### Problem requirements:
Please copy the rows from the line containing "The height and width of the screenshot is (537, 700)." down through the line containing "point(450,477)", keeping both ends, and leave the pictures out.

### Material for this task:
━━━━━━━━━━━━━━━━━━━━━━━━━━━━━━
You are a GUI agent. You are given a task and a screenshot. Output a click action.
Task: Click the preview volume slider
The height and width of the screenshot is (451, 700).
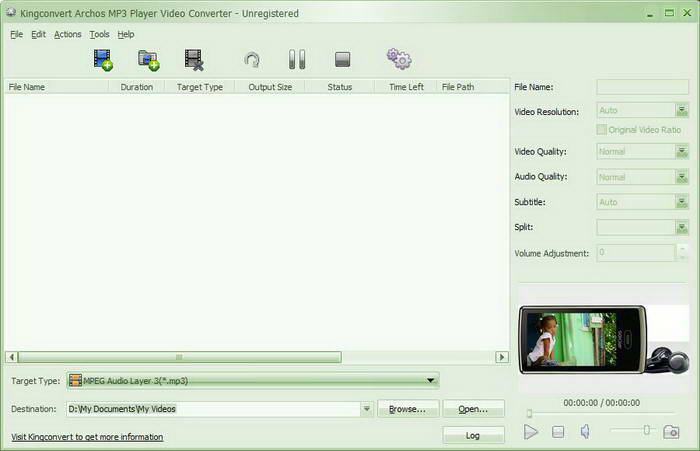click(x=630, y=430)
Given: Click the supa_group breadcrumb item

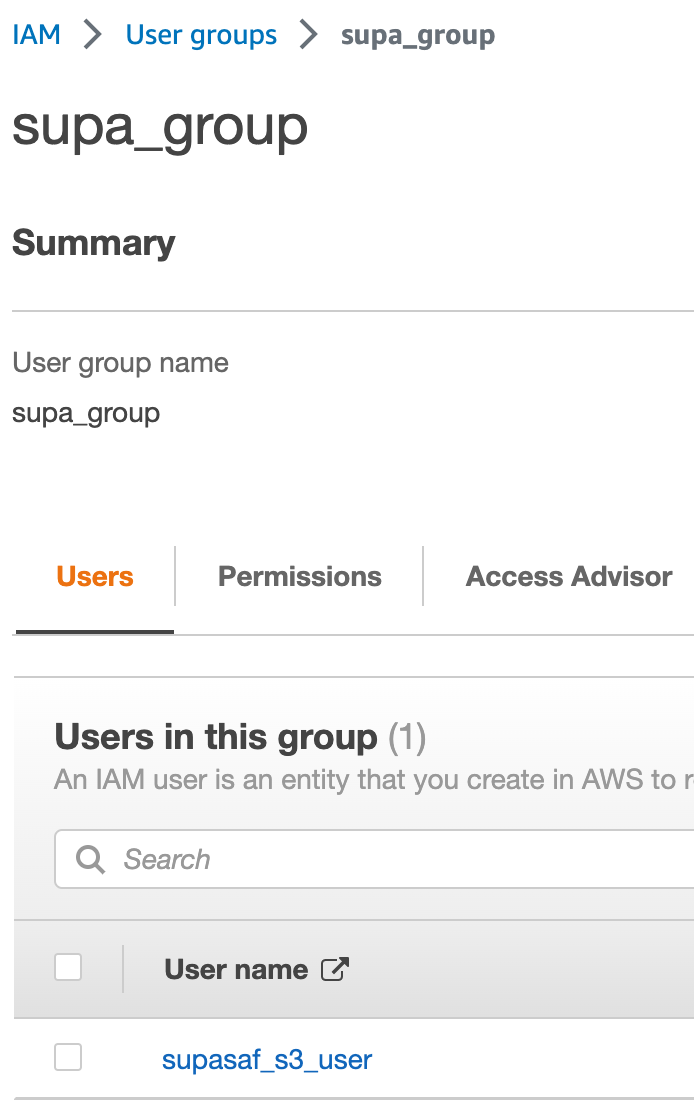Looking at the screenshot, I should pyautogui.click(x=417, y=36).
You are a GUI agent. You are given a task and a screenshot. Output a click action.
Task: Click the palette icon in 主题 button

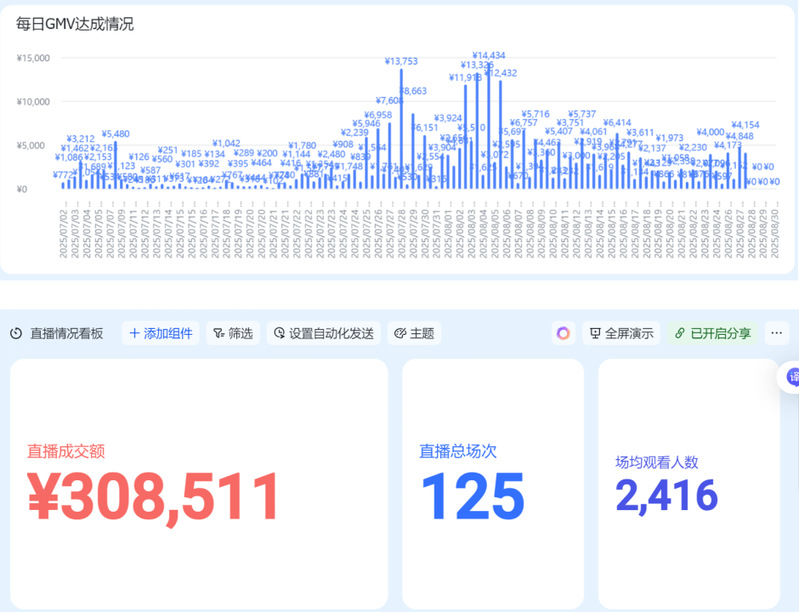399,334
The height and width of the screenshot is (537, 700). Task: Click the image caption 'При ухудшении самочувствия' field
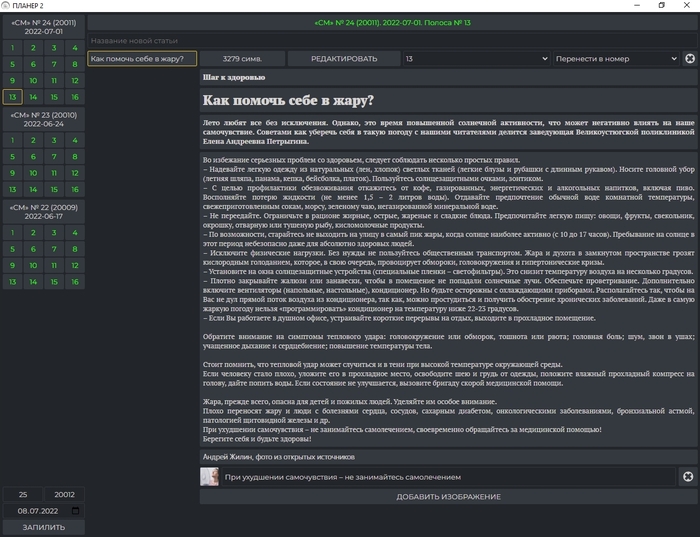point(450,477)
━━━━━━━━━━━━━━━━━━━━━━━━━━━━━━
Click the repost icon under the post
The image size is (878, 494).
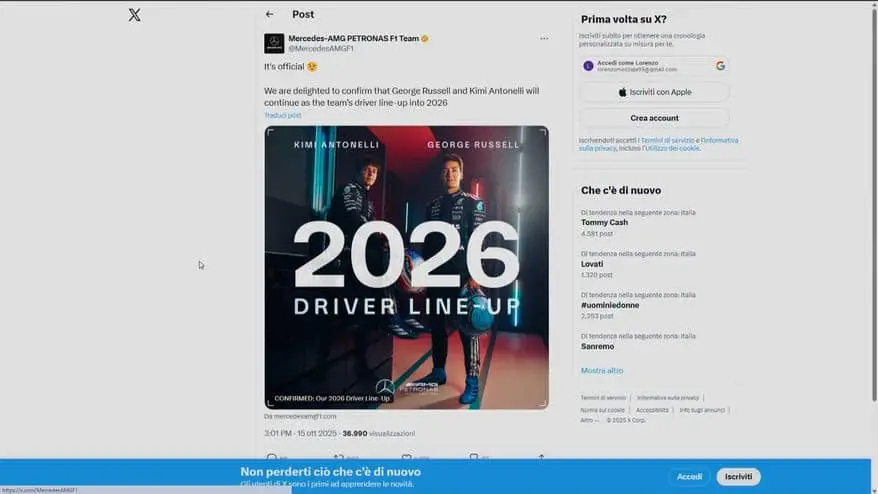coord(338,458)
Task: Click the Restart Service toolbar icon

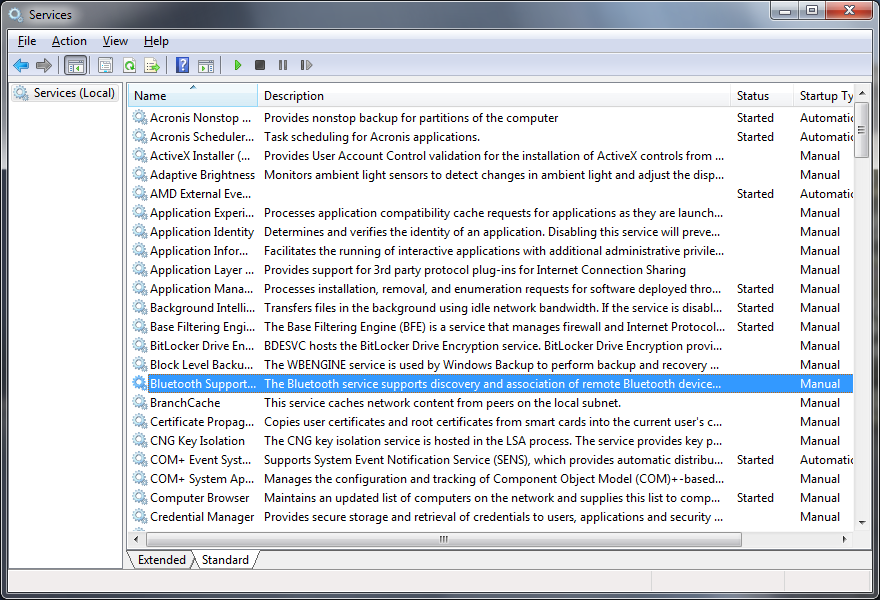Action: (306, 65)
━━━━━━━━━━━━━━━━━━━━━━━━━━━━━━
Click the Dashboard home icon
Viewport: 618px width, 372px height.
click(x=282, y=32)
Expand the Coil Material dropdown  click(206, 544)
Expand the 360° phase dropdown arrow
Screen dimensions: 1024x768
━━━━━━━━━━━━━━━━━━━━━━━━━━━━━━
### Solution to this problem:
The height and width of the screenshot is (537, 700). Task: Click the image caption 'При ухудшении самочувствия' field
point(450,477)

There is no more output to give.